EXERCISE BRIEF: Retype all of the entries exactly as they appear.

[Records from a collection]
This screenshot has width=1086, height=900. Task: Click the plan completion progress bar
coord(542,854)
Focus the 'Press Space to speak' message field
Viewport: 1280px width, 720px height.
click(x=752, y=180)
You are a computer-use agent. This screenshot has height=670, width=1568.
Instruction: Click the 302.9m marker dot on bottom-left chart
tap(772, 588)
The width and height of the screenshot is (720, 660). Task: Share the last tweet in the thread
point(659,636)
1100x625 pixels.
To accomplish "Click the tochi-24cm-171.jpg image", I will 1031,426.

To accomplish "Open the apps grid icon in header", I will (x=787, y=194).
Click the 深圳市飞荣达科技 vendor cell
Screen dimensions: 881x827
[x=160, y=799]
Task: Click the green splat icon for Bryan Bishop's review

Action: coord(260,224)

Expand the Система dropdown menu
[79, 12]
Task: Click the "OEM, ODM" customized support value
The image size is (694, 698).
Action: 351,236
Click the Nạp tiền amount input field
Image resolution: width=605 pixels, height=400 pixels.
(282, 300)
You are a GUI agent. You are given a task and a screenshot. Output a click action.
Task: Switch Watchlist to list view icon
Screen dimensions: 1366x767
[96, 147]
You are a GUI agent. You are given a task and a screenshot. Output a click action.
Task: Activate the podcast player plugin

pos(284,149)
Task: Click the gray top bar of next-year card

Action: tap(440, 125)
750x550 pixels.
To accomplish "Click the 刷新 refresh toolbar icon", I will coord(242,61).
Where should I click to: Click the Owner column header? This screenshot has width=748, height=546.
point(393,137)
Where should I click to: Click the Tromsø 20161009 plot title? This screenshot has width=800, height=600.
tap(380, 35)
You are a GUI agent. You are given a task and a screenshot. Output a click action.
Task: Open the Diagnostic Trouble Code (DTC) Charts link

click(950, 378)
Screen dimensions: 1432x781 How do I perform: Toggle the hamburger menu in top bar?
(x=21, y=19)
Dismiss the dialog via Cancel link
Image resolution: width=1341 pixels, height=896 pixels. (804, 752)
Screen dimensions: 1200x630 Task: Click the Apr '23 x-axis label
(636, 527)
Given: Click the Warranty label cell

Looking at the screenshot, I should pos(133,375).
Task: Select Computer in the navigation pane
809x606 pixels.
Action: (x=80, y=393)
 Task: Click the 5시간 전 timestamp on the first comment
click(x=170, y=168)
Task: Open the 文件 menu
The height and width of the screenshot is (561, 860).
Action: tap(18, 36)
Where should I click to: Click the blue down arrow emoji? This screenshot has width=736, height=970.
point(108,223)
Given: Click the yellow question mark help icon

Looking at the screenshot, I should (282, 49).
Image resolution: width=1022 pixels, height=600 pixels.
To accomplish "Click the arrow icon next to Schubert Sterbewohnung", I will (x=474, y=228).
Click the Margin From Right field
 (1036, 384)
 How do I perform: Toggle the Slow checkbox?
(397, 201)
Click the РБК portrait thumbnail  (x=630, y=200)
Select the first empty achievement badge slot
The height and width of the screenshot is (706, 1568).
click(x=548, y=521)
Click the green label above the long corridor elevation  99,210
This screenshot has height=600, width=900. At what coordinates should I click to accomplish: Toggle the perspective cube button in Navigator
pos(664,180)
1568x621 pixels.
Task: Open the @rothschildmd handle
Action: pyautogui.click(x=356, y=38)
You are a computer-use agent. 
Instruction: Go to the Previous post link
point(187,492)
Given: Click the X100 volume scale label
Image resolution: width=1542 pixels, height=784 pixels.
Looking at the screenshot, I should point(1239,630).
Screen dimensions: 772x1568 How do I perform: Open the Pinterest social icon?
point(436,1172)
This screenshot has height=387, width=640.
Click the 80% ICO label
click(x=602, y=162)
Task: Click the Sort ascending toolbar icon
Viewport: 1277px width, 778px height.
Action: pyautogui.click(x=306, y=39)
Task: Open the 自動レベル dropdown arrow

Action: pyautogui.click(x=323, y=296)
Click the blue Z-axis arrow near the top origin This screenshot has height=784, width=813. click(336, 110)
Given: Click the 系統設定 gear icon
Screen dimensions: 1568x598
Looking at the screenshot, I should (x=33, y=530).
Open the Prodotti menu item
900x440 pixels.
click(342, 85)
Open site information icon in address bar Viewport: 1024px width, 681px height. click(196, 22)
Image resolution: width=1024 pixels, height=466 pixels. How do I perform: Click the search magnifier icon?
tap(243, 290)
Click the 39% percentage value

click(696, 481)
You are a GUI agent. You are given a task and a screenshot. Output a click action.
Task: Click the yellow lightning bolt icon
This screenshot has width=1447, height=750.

THE COMPLETED TASK:
This screenshot has width=1086, height=900. Task: Click the plan completion progress bar
coord(542,854)
Focus the 'Press Space to speak' message field
Viewport: 1280px width, 720px height.
click(x=752, y=180)
You are a computer-use agent. This screenshot has height=670, width=1568.
Instruction: Click the 302.9m marker dot on bottom-left chart
tap(772, 588)
The width and height of the screenshot is (720, 660). Task: Share the last tweet in the thread
point(659,636)
1100x625 pixels.
To accomplish "Click the tochi-24cm-171.jpg image", I will 1031,426.

To accomplish "Open the apps grid icon in header", I will (x=787, y=194).
Click the 深圳市飞荣达科技 vendor cell
Screen dimensions: 881x827
[x=160, y=799]
Task: Click the green splat icon for Bryan Bishop's review

Action: coord(260,224)

Expand the Система dropdown menu
[79, 12]
Task: Click the "OEM, ODM" customized support value
The image size is (694, 698).
Action: 351,236
Click the Nạp tiền amount input field
Image resolution: width=605 pixels, height=400 pixels.
(282, 300)
You are a GUI agent. You are given a task and a screenshot. Output a click action.
Task: Switch Watchlist to list view icon
Screen dimensions: 1366x767
[96, 147]
You are a GUI agent. You are given a task and a screenshot. Output a click action.
Task: Activate the podcast player plugin

pos(284,149)
Task: Click the gray top bar of next-year card

Action: tap(440, 125)
750x550 pixels.
To accomplish "Click the 刷新 refresh toolbar icon", I will coord(242,61).
Where should I click to: Click the Owner column header? This screenshot has width=748, height=546.
point(393,137)
Where should I click to: Click the Tromsø 20161009 plot title? This screenshot has width=800, height=600.
tap(380, 35)
You are a GUI agent. You are given a task and a screenshot. Output a click action.
Task: Open the Diagnostic Trouble Code (DTC) Charts link

click(950, 378)
Screen dimensions: 1432x781 How do I perform: Toggle the hamburger menu in top bar?
(x=21, y=19)
Dismiss the dialog via Cancel link
Image resolution: width=1341 pixels, height=896 pixels. (804, 752)
Screen dimensions: 1200x630 Task: Click the Apr '23 x-axis label
(636, 527)
Given: Click the Warranty label cell

Looking at the screenshot, I should pos(133,375).
Task: Select Computer in the navigation pane
809x606 pixels.
Action: (x=80, y=393)
 Task: Click the 5시간 전 timestamp on the first comment
click(x=170, y=168)
Task: Open the 文件 menu
The height and width of the screenshot is (561, 860).
Action: tap(18, 36)
Where should I click to: Click the blue down arrow emoji? This screenshot has width=736, height=970.
point(108,223)
Given: Click the yellow question mark help icon

Looking at the screenshot, I should (282, 49).
Image resolution: width=1022 pixels, height=600 pixels.
To accomplish "Click the arrow icon next to Schubert Sterbewohnung", I will (x=474, y=228).
Click the Margin From Right field
 (1036, 384)
 How do I perform: Toggle the Slow checkbox?
(397, 201)
Click the РБК portrait thumbnail  (x=630, y=200)
Select the first empty achievement badge slot
The height and width of the screenshot is (706, 1568).
click(x=548, y=521)
Click the green label above the long corridor elevation  99,210
This screenshot has height=600, width=900. At what coordinates should I click to accomplish: Toggle the perspective cube button in Navigator
pos(664,180)
1568x621 pixels.
Task: Open the @rothschildmd handle
Action: pyautogui.click(x=356, y=38)
You are a computer-use agent. 
Instruction: Go to the Previous post link
point(187,492)
Given: Click the X100 volume scale label
Image resolution: width=1542 pixels, height=784 pixels.
Looking at the screenshot, I should point(1239,630).
Screen dimensions: 772x1568 How do I perform: Open the Pinterest social icon?
point(436,1172)
This screenshot has height=387, width=640.
Click the 80% ICO label
click(x=602, y=162)
Task: Click the Sort ascending toolbar icon
Viewport: 1277px width, 778px height.
Action: pyautogui.click(x=306, y=39)
Task: Open the 自動レベル dropdown arrow

Action: pyautogui.click(x=323, y=296)
Click the blue Z-axis arrow near the top origin This screenshot has height=784, width=813. click(336, 110)
Given: Click the 系統設定 gear icon
Screen dimensions: 1568x598
Looking at the screenshot, I should (x=33, y=530).
Open the Prodotti menu item
900x440 pixels.
click(342, 85)
Open site information icon in address bar Viewport: 1024px width, 681px height. click(196, 22)
Image resolution: width=1024 pixels, height=466 pixels. How do I perform: Click the search magnifier icon?
tap(243, 290)
Click the 39% percentage value

click(696, 481)
You are a GUI agent. You are given a task and a screenshot. Output a click action.
Task: Click the yellow lightning bolt icon
This screenshot has width=1447, height=750.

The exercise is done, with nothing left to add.